A majority of that growth has to do with the PGA of America and the roots it layed down in the area. In fact, Former PGA of America staffer Ken Anderson recalled that what would in 1969 become the PGA Tour was run by 40-50 employees out of those offices in the clubhouse on the current day BallenIsles spot.
It wasn't instant success for the area and the PGA of America though. When that 1971 PGA Championship came to town, it drew only about 40,000 customers, less than one-fourth of what the storm-plagued Honda Classic did last month despite Nicklaus, Billy Casper and Tommy Bolt finishing 1, 2, 3.
In addition, the relationship between the PGA of America and MacArthur were starting to sour. During negotiations for an extension on the initial 10-year lease, MacArthur demanded cost-of-living increases in the fees members would pay. The two parties went their seperate ways in 1971, with the PGA of America temporarily moving into a two-story building on US 1 in Lake Park.
The PGA of America was looking at re-locating to Wellington, when they were approached by a gentleman by the name of Llwyd Ecclestone Jr.
Ecclestone was building a property west of the Florida Turnpike that today is the modern day PGA National and offered a 100-year lease for $1 on his property in return for being able to use the PGA name on the complex.
The two sides agreed and the PGA of America moved into their current location in 1981. At that point major golf events started coming to the Palm Beach Gardens area. From 1983 to 1987, the modern day PGA National hosted a Ryder Cup (1983) and a PGA Championship (1987).

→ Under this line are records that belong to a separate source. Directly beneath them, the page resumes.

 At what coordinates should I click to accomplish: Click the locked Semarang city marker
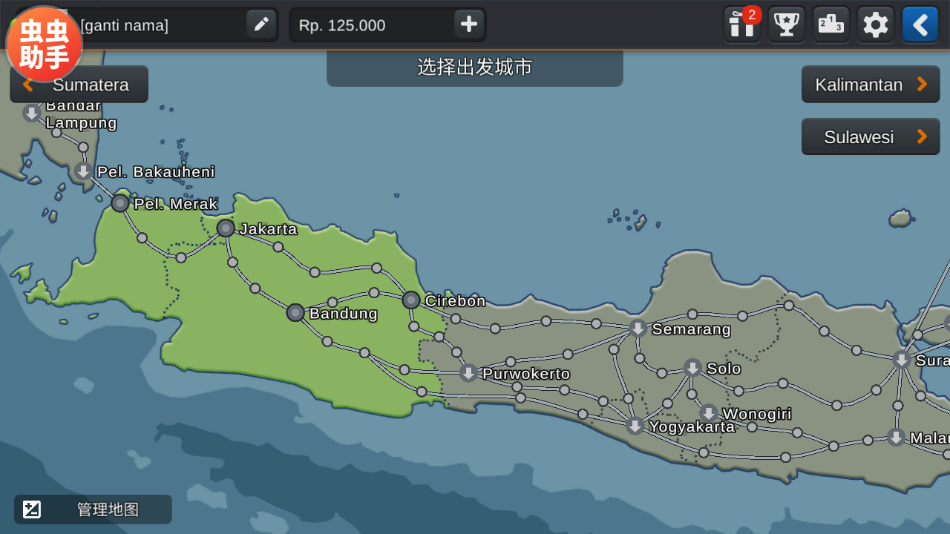638,328
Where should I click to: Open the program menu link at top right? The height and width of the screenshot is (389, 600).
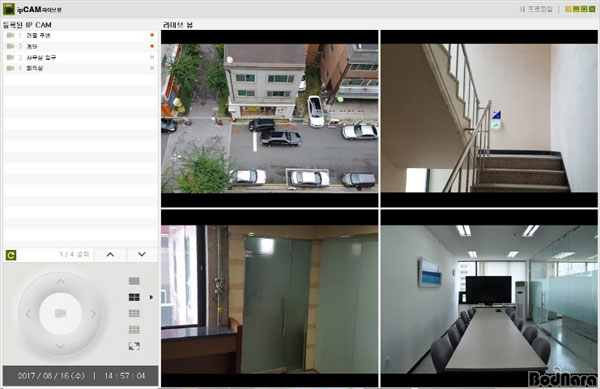click(x=536, y=9)

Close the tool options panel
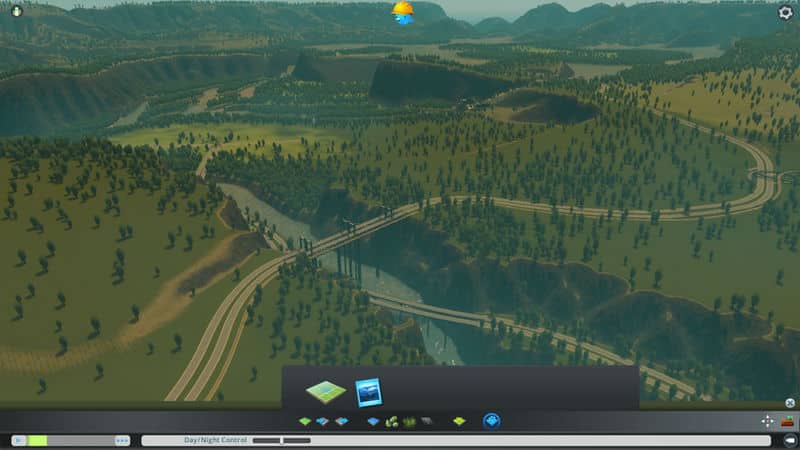(789, 403)
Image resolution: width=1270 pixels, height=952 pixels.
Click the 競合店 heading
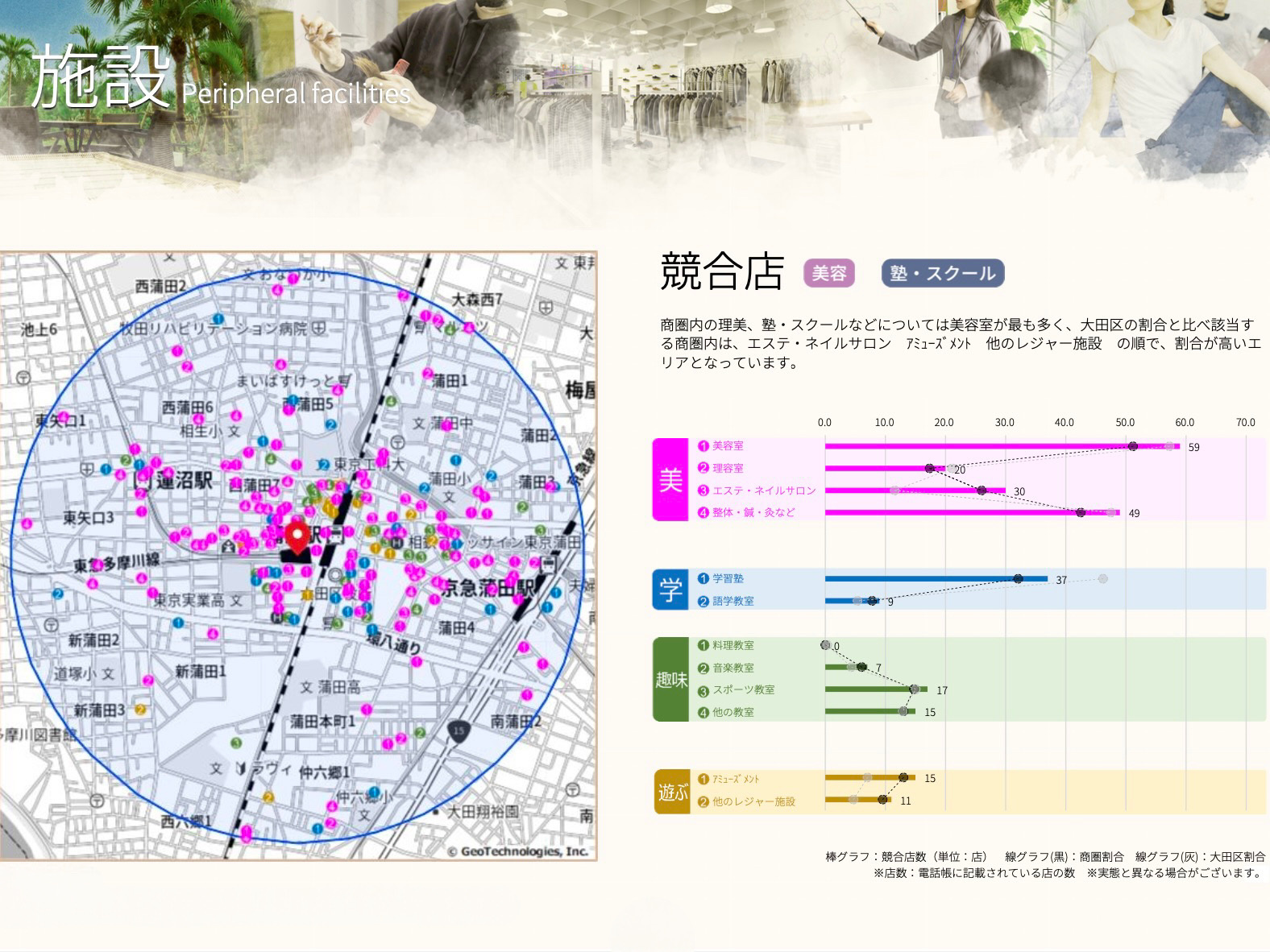[721, 271]
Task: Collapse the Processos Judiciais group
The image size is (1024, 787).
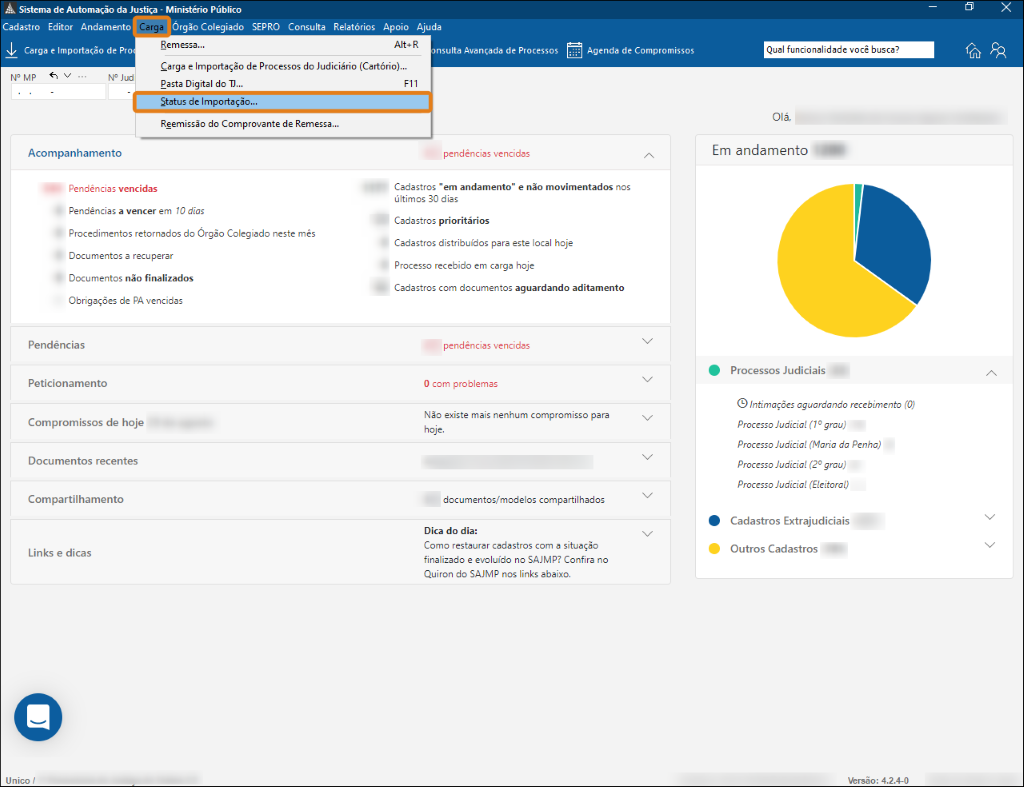Action: click(x=991, y=372)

Since then, the Palm Beach Gardens area has turned into the epicenter of golf that we know it today. On top of the PGA of America being housed here and dozens of PGA and LPGA pros calling the area home, championship golf returned to the area in 2003, when the Country Club of Mirasol became the host course for The Honda Classic. Since its move across the street to PGA National, the tournament has become one of the premier non-major events on the PGA Tour schedule and kicks off the four week stretch of the "Florida Swing."